The Madrid-based producer from Manchester delivers old-school blistered beats with downtempo elements and tosses them about. The resulting deconstructed and bass-infused tracks tend to shift and shatter.
Setting the stage for broken beat electronics merged with hip-hop transfusions
LAITR debuts with Belfast-based Acroplane and sets the stage for broken beat electronics merged with hip-hop transfusions. The Madrid-based producer from Manchester delivers old-school blistered beats with downtempo elements and tosses them about. The resulting deconstructed and bass-infused tracks tend to shift and shatter on Sapphire Send. “Alephs,” for example, is a classic example of movement based left-field dub and garage slivers crossing wires with glitch sound design.

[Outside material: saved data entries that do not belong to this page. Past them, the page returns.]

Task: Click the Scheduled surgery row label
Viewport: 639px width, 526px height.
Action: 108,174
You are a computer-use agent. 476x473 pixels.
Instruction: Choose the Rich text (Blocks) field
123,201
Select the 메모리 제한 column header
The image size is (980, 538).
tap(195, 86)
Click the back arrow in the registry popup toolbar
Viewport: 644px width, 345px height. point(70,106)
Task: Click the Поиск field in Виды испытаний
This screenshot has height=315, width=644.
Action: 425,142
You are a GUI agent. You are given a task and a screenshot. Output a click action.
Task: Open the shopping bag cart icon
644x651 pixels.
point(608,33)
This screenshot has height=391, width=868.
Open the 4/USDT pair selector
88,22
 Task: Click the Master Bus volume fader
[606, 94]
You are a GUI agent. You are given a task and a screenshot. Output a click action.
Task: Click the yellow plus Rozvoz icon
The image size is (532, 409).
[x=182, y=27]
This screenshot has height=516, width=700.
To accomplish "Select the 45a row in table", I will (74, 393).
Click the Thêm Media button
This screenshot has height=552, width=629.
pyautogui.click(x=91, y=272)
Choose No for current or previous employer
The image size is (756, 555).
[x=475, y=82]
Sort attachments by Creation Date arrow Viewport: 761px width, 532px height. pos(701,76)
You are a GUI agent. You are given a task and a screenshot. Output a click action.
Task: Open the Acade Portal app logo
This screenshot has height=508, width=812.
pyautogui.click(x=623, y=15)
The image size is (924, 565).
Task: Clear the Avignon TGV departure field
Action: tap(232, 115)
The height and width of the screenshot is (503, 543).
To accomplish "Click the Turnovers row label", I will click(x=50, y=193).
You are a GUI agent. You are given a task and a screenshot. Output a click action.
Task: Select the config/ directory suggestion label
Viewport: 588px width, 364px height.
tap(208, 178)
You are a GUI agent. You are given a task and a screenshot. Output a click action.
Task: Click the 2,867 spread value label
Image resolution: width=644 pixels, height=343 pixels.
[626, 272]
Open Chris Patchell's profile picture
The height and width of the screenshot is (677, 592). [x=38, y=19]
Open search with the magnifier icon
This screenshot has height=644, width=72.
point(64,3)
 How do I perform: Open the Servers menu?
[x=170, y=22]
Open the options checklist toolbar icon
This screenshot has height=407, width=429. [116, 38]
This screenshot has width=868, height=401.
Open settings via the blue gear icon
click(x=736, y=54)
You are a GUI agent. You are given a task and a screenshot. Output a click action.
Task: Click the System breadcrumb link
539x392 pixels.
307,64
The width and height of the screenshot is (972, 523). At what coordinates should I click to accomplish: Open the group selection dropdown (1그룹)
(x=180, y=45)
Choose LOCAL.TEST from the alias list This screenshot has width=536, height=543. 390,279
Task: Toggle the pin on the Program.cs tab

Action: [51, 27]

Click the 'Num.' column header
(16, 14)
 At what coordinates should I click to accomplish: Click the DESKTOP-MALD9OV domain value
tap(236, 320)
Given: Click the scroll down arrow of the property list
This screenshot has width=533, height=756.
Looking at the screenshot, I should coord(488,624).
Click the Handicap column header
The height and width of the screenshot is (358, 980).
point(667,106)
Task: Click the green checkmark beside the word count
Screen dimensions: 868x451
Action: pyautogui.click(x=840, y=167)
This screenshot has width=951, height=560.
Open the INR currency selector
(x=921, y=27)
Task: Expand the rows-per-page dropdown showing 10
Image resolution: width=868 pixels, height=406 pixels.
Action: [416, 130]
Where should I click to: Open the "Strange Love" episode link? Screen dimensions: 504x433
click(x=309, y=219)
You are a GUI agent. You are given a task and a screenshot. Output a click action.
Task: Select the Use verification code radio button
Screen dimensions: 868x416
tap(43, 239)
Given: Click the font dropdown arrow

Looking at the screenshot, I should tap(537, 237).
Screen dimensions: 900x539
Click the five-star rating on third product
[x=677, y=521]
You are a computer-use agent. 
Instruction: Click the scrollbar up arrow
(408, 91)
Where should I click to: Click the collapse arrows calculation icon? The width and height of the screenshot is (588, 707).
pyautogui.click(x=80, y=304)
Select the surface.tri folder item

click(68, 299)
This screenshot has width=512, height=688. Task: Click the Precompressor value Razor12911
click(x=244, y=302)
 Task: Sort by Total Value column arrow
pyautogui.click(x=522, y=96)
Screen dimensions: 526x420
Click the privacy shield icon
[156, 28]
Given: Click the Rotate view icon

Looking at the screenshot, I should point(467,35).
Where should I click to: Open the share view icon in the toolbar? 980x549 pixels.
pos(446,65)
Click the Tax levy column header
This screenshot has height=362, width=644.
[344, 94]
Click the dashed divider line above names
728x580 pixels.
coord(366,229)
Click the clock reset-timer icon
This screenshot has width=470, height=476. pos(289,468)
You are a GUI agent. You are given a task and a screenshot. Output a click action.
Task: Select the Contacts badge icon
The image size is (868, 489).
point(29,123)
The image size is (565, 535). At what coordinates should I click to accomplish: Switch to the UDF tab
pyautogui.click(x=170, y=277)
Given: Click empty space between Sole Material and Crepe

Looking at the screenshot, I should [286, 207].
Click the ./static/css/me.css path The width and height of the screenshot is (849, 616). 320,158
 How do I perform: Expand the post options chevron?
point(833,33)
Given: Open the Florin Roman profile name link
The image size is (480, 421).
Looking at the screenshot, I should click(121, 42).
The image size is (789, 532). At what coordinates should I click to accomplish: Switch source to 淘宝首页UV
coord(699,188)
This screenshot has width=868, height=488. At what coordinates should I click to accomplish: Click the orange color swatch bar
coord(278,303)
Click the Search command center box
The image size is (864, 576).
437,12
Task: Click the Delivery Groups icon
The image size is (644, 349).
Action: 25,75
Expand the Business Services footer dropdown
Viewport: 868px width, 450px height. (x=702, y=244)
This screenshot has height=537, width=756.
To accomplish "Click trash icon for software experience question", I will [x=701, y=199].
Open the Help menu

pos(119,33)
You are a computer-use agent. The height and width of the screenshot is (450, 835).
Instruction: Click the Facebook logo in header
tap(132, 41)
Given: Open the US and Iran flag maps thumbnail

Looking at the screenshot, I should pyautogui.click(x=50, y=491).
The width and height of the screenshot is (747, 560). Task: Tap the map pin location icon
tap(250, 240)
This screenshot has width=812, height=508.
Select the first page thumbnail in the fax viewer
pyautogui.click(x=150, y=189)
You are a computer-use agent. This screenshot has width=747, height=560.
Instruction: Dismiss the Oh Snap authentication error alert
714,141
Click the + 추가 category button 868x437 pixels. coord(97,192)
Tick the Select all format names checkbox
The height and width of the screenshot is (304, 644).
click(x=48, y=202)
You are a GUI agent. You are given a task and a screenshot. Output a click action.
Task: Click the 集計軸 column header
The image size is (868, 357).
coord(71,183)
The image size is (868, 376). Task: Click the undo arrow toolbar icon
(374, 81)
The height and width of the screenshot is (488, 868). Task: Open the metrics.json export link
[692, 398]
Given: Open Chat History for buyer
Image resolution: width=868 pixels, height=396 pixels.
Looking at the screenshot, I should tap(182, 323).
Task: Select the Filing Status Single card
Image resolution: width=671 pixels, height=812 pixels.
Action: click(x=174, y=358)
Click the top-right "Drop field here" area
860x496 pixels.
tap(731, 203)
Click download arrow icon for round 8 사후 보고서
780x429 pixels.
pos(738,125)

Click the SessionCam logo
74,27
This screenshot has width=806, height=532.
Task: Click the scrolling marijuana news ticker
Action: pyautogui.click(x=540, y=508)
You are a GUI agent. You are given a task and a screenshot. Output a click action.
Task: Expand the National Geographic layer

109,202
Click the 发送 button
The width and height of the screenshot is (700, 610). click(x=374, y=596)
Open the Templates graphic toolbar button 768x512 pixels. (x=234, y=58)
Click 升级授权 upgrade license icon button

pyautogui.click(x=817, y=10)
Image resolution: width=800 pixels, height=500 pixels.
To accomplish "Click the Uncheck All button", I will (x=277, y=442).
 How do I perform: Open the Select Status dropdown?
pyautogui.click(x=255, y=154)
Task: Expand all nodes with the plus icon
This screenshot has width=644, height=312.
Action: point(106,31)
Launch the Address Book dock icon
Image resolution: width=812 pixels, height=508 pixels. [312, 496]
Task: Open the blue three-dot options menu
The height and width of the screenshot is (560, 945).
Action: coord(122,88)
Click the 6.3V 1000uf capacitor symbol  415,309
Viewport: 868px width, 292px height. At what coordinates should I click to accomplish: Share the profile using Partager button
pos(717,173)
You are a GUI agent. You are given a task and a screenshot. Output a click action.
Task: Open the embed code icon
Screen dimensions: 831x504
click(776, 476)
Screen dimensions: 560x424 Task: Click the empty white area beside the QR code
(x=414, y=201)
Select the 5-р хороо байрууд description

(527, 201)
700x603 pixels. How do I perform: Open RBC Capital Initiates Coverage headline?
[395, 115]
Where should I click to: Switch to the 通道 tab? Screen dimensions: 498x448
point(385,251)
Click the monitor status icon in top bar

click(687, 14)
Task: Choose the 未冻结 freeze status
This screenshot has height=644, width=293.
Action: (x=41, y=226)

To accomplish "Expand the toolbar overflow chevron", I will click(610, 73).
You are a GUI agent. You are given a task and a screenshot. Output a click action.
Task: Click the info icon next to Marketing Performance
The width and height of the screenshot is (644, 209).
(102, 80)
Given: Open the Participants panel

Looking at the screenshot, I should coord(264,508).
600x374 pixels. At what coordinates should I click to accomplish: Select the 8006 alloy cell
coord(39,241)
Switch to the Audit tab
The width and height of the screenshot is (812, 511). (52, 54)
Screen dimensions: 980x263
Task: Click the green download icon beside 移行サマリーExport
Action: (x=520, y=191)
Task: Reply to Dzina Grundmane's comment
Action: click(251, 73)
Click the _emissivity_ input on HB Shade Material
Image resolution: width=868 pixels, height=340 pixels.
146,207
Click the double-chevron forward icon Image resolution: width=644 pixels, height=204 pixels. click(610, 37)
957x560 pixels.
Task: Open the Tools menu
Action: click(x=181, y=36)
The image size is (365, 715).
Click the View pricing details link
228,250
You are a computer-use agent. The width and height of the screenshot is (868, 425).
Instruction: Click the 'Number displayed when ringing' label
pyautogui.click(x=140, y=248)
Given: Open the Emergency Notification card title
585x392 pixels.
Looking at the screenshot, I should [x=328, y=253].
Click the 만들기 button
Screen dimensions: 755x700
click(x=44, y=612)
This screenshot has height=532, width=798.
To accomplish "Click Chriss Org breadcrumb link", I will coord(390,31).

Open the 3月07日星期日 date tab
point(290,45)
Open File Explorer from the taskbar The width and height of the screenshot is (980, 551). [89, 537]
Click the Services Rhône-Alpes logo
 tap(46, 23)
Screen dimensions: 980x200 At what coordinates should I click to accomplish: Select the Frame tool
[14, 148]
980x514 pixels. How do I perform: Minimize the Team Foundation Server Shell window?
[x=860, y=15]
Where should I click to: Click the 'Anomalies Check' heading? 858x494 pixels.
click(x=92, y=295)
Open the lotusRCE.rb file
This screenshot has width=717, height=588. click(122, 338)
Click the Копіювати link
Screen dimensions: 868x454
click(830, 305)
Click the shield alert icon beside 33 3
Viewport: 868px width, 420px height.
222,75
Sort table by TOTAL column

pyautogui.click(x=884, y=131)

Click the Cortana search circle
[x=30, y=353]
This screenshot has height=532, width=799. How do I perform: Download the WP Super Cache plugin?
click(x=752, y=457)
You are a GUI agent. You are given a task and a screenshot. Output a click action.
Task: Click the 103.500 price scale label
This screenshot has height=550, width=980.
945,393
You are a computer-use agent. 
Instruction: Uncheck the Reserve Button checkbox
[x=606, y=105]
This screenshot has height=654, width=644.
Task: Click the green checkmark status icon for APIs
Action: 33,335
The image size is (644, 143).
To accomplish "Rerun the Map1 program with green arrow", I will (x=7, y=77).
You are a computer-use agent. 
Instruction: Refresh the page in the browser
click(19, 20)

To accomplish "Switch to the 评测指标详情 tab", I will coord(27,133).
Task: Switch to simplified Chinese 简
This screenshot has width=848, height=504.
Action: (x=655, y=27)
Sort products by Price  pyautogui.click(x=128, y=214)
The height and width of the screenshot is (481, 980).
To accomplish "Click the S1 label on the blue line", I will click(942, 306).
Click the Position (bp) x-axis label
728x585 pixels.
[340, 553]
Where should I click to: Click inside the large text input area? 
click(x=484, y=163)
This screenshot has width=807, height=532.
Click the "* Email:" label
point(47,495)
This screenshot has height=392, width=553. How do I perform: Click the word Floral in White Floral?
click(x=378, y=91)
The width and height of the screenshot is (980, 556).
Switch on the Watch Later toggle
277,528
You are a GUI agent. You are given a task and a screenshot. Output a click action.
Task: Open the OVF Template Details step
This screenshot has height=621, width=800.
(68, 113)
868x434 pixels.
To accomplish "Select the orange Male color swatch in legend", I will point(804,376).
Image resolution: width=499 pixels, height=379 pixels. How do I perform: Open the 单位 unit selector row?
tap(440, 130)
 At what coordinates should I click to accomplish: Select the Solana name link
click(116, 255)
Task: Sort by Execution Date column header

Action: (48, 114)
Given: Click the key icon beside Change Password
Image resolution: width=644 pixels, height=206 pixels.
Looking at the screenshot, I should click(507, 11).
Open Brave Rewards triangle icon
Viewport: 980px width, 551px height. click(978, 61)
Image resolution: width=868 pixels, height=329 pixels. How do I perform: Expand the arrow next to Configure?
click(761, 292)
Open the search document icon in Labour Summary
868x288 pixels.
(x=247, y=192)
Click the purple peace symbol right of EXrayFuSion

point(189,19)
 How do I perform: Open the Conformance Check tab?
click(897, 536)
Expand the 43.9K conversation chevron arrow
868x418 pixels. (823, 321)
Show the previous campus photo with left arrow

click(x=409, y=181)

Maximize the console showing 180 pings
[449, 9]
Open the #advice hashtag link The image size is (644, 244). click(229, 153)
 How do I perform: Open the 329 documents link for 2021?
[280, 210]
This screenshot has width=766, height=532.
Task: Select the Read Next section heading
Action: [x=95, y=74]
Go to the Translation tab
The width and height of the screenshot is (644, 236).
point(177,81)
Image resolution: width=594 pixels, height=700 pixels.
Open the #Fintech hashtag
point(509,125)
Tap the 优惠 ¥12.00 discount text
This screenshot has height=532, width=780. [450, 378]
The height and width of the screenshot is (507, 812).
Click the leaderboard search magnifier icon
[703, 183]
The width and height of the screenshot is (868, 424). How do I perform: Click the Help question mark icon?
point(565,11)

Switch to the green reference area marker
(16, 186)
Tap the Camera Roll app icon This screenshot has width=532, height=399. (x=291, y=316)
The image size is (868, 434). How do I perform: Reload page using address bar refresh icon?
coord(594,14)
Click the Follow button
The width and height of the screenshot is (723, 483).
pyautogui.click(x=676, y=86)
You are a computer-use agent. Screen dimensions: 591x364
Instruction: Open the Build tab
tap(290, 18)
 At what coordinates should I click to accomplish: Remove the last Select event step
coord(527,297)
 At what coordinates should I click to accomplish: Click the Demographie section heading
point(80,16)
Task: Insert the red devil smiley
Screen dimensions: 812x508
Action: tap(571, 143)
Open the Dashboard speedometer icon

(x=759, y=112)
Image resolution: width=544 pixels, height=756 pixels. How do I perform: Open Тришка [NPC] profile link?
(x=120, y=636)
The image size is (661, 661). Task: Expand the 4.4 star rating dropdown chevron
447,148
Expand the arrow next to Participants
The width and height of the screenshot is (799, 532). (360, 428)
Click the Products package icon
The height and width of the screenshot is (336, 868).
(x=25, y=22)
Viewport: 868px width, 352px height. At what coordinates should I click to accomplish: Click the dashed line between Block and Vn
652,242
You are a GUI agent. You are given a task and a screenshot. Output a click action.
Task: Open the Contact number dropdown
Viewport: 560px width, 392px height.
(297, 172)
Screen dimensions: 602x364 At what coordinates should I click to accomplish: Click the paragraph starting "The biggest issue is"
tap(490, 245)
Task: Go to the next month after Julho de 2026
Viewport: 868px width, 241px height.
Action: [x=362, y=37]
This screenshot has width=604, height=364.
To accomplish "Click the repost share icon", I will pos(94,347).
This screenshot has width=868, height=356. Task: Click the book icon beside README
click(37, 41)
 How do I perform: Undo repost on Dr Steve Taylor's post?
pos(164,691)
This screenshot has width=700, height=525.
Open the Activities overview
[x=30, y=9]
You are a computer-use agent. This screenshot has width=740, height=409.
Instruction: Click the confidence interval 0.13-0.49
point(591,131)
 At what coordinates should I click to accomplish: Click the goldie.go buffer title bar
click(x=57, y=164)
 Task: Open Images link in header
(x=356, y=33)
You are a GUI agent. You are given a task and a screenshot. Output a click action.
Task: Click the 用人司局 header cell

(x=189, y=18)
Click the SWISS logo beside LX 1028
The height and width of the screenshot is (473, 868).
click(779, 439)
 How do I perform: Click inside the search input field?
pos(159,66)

For fans of Gescom, Shadow Huntaz, The Fear Ratio, Machine Drum, and Hatch, LAITR delves into similar dimly-lit corners of sample-laden and verbalized shuffling. Often taking a more minimalist approach (ref. “Sacrament” and its subtly jagged crevasses), Sapphire Send astutely exposes spliced vocal slabs with ease. “A Fire Derides” sheds just enough experimentation and magnetically comes together as a disjointed sonic concoction. “Parsa” sways back and forth into sliced cinematic terrain while maintaining its grit and crunch.
The highlight takes shape midway with pleasant, off-center white noise. “Raiene” begins with eerie apocalyptic soundscapes and eventually implodes with an influx of corrosive bleeps surrounded by heavy bass thuds and robotic hip-hop contours diced with vocal treatments pulling you into the abyss. And yet this album isn’t just a myriad of splattered drums and skeletal rap loops, “Under Ether” and “Zero Archive” offer a breather in just under 2-minutes—their dark ambient/industrial sludge distracts the senses as the closing track (“Await”) beat stretches into a serene carnival and funky opus fading into sweet oblivion. A seriously impressive debut for LAITRt hat we’ll be returning to.